Manufacturing PMI data released

Dobson continues:

“The domestic market remains the main growth driver, as the UK economic recovery provides a steady stream of new business.

“There were also signs of improvement in overseas markets, with new export orders posting the first meaningful gain for five months, but it still looks as if lacklustre demand from the eurozone in particular remained a headwind for British manufacturers.”

Services PMI, Bank of England Decision Ahead

The Pound's challenges for this week include the Bank of England interest rate and QE announcements.

"I doubt any change will come from that but we also have the purchasing manager’s index from the UK manufacturing sector today and a British Retail Consortium report on Wednesday. Neither is hugely market-moving but we expect the data to be mildly positive," says David Johnson at currency brokerage Halo Financial.

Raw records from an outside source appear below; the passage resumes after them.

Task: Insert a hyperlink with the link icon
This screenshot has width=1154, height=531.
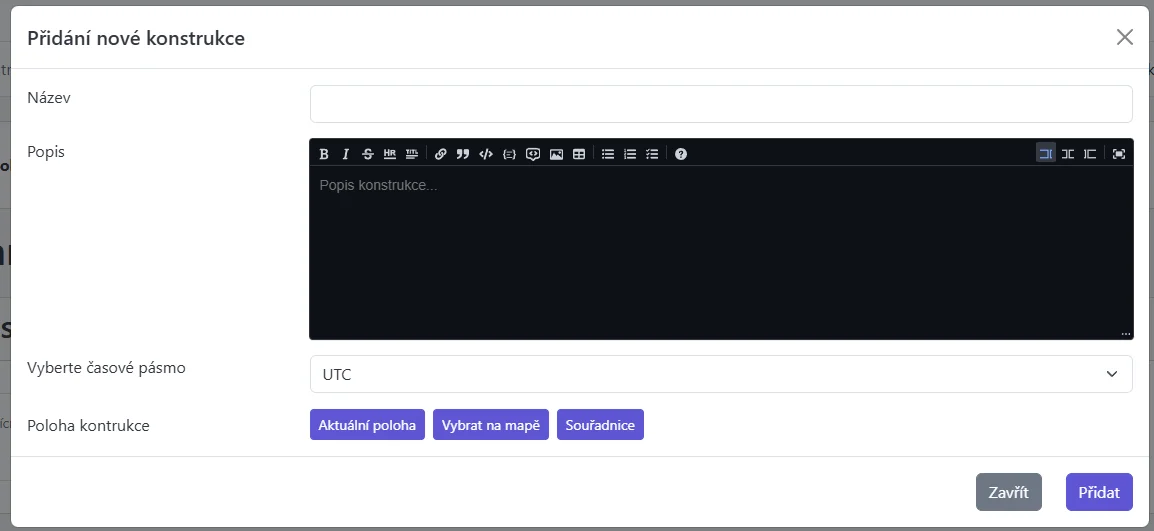Action: pos(441,154)
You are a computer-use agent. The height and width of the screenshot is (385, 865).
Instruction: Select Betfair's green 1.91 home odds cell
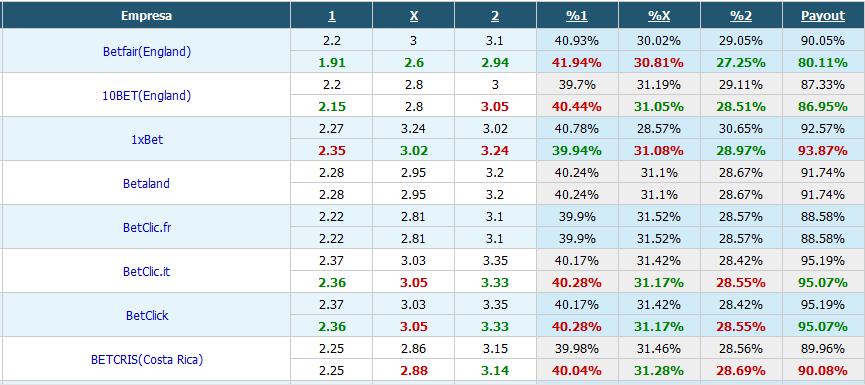point(332,62)
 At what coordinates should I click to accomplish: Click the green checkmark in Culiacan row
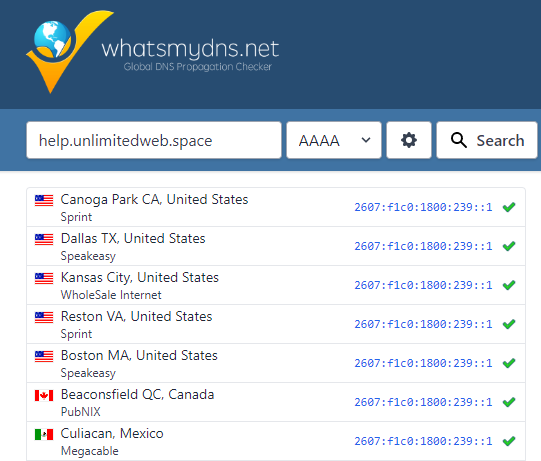click(509, 441)
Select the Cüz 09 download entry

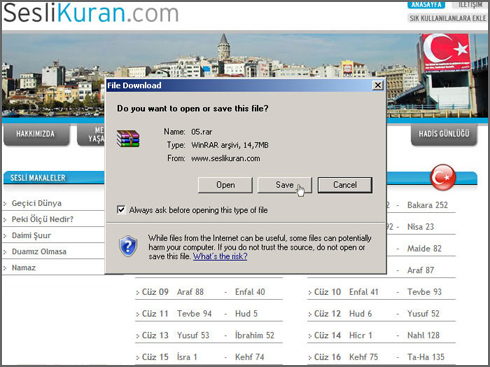click(155, 292)
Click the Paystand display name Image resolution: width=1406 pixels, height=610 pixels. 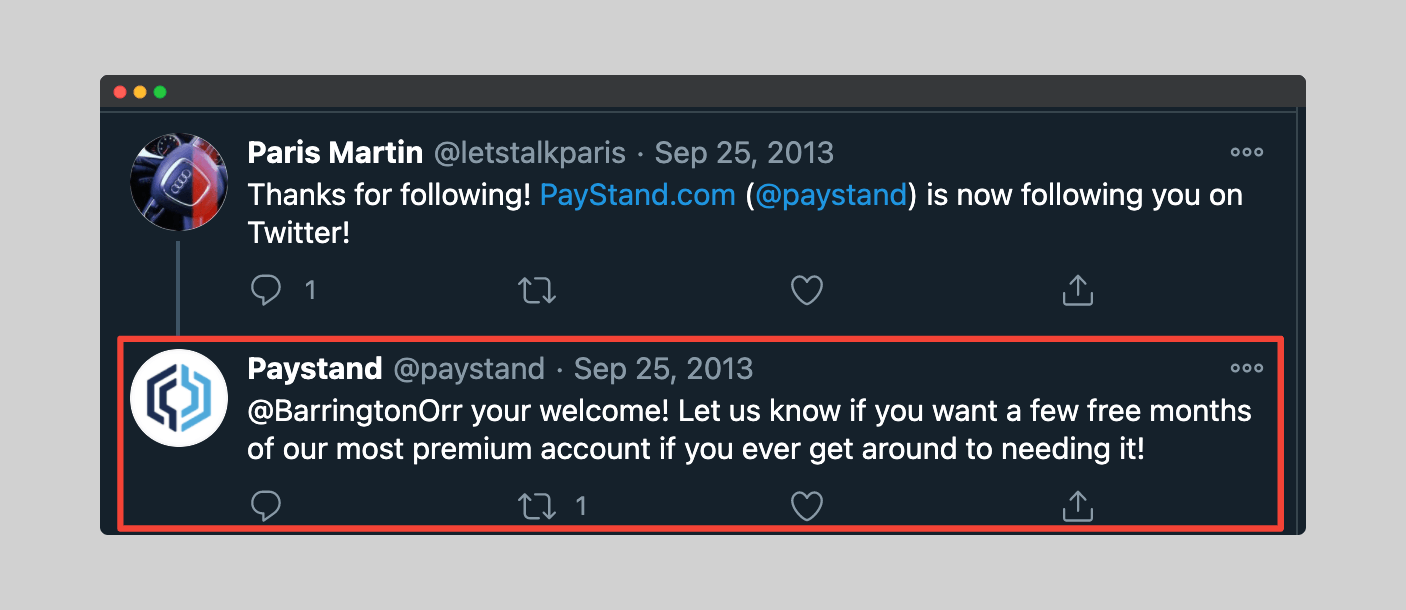315,369
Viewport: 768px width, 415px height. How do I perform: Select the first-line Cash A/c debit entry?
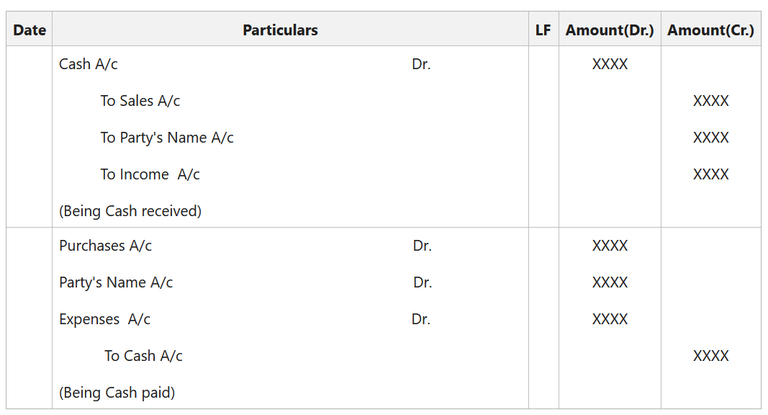pos(89,65)
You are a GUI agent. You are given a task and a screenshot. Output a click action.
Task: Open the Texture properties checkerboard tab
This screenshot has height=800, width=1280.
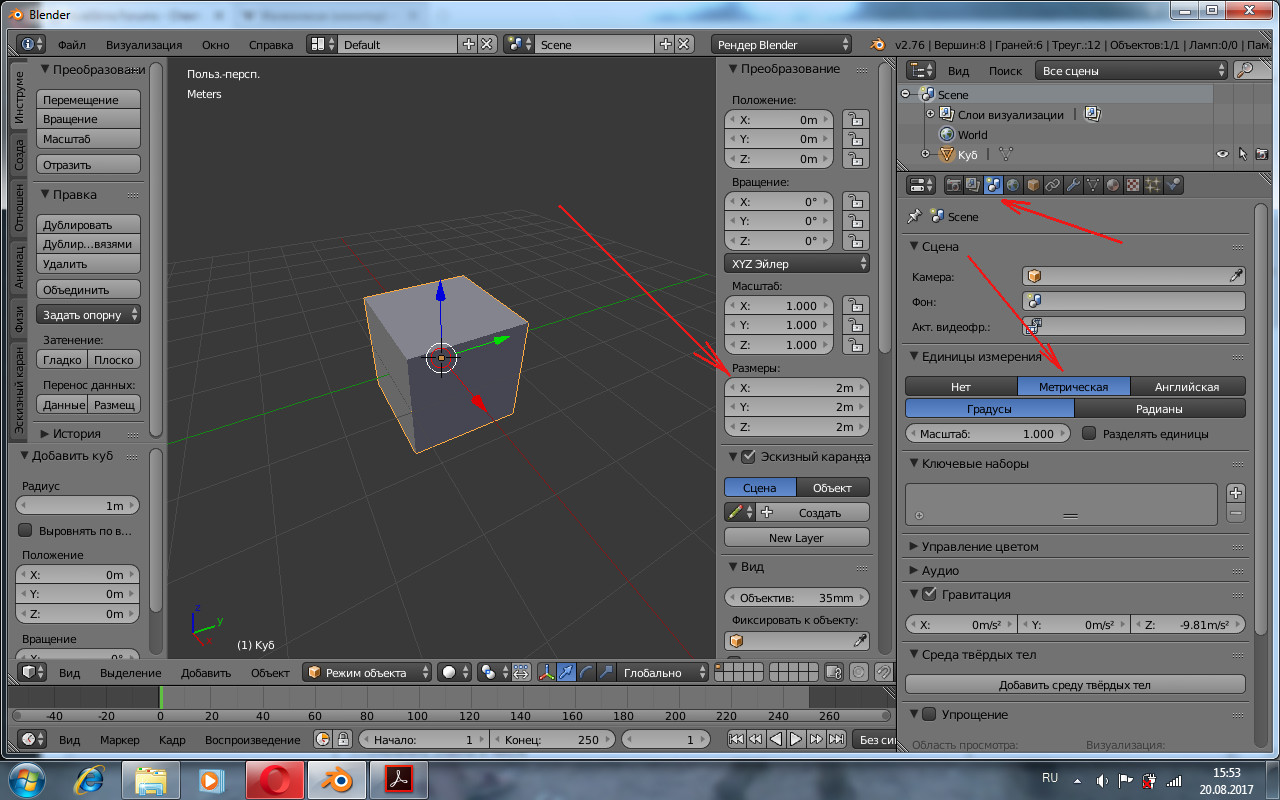[1133, 185]
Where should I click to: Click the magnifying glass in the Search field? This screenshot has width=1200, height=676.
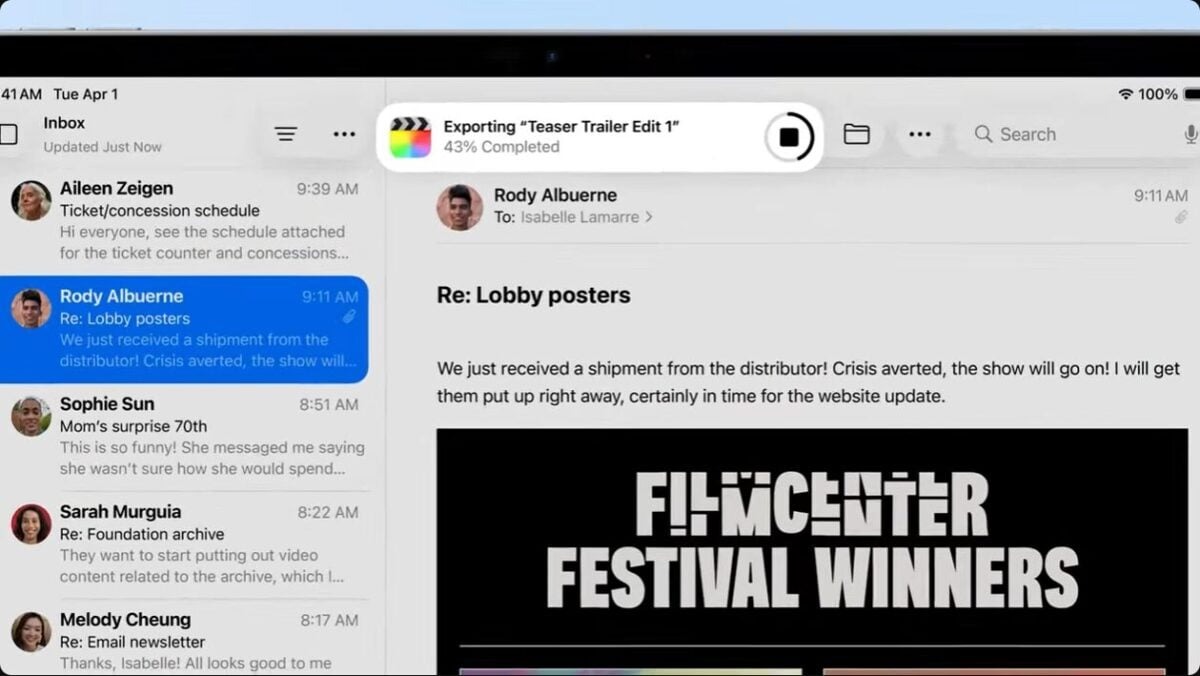coord(984,134)
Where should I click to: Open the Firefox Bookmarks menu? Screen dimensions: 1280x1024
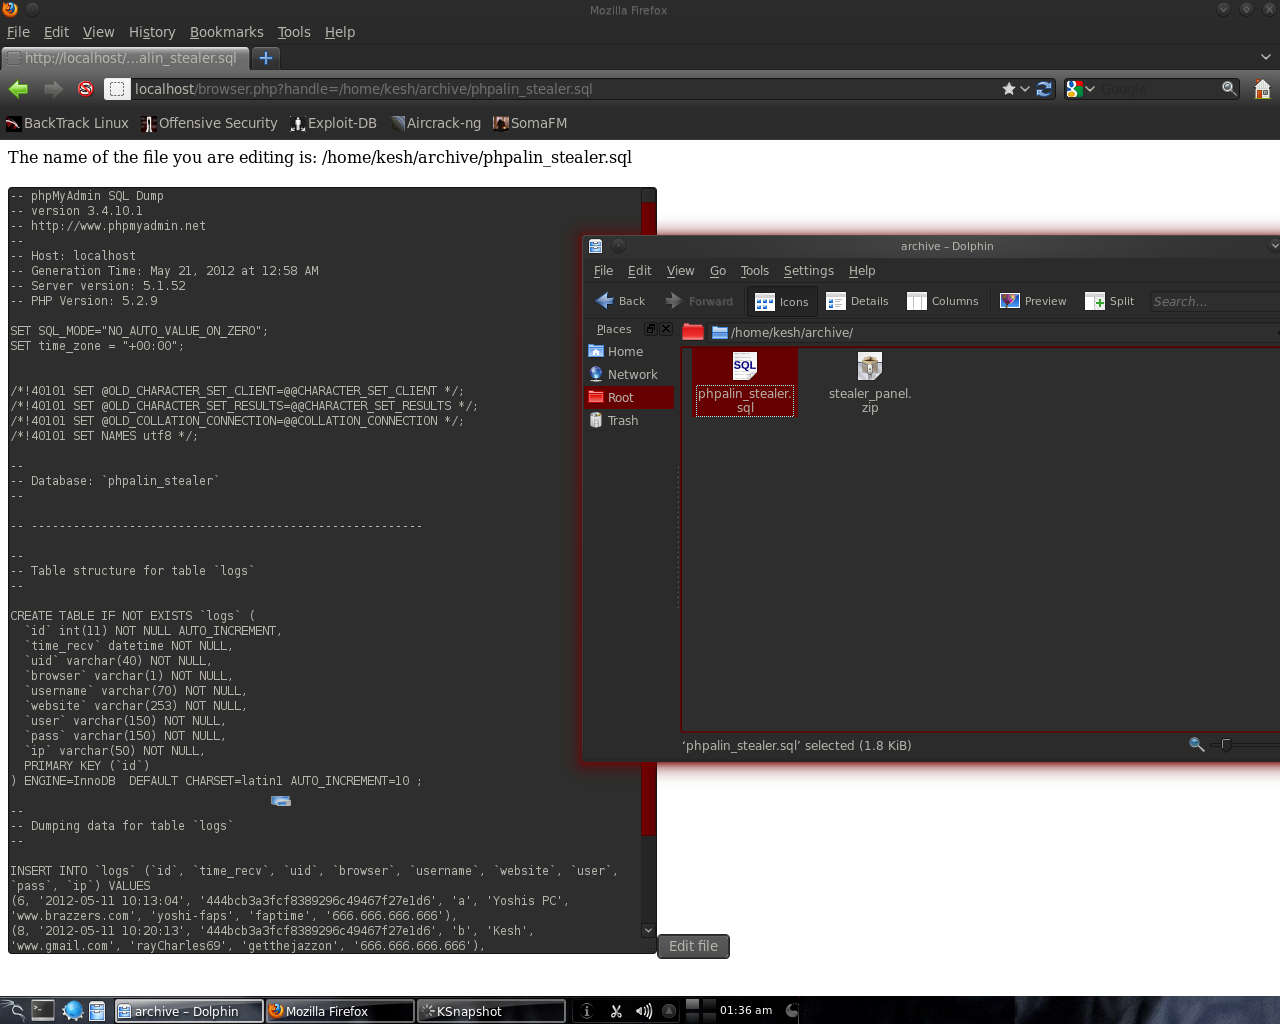(x=226, y=32)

All eyes will be on next week’s Inflation Report (IR - Thursday, 12 February).

At current exchange rate levels, the market is not pricing in an initial bank hike this year, therefore any downward revisions of growth and/or inflation forecasts in the IR risk further weakening the pound.

However, if over the following months the UK economy delivers, the BoE may be ready to kick off the process of normalising rates towards the end of the year.

Pound Dollar Exchange Rate at Key Support

The sell-off in the GBP confirms technical levels and external drivers are a big concern for the UK currency at the present time.

Of particular interest is the 1.50 support level in GBP/USD, which if broken, will likely prompt a more aggressive sell-off.

According to Ipek Ozkardeskaya at Swissquote Research:

"GBP/USD remains weak as long as prices remain below the key resistance at 1.5274.

"A support stands at 1.4952. Another resistance is given by the down trendline (around 1.5381), whereas a strong support lies at 1.4814.

"In the longer term, the technical structure is negative as long as prices remain below the key resistance at 1.5274 (06/01/2015 high, see also the declining trendline).

"A full retracement of the 2013-2014 rise is likely."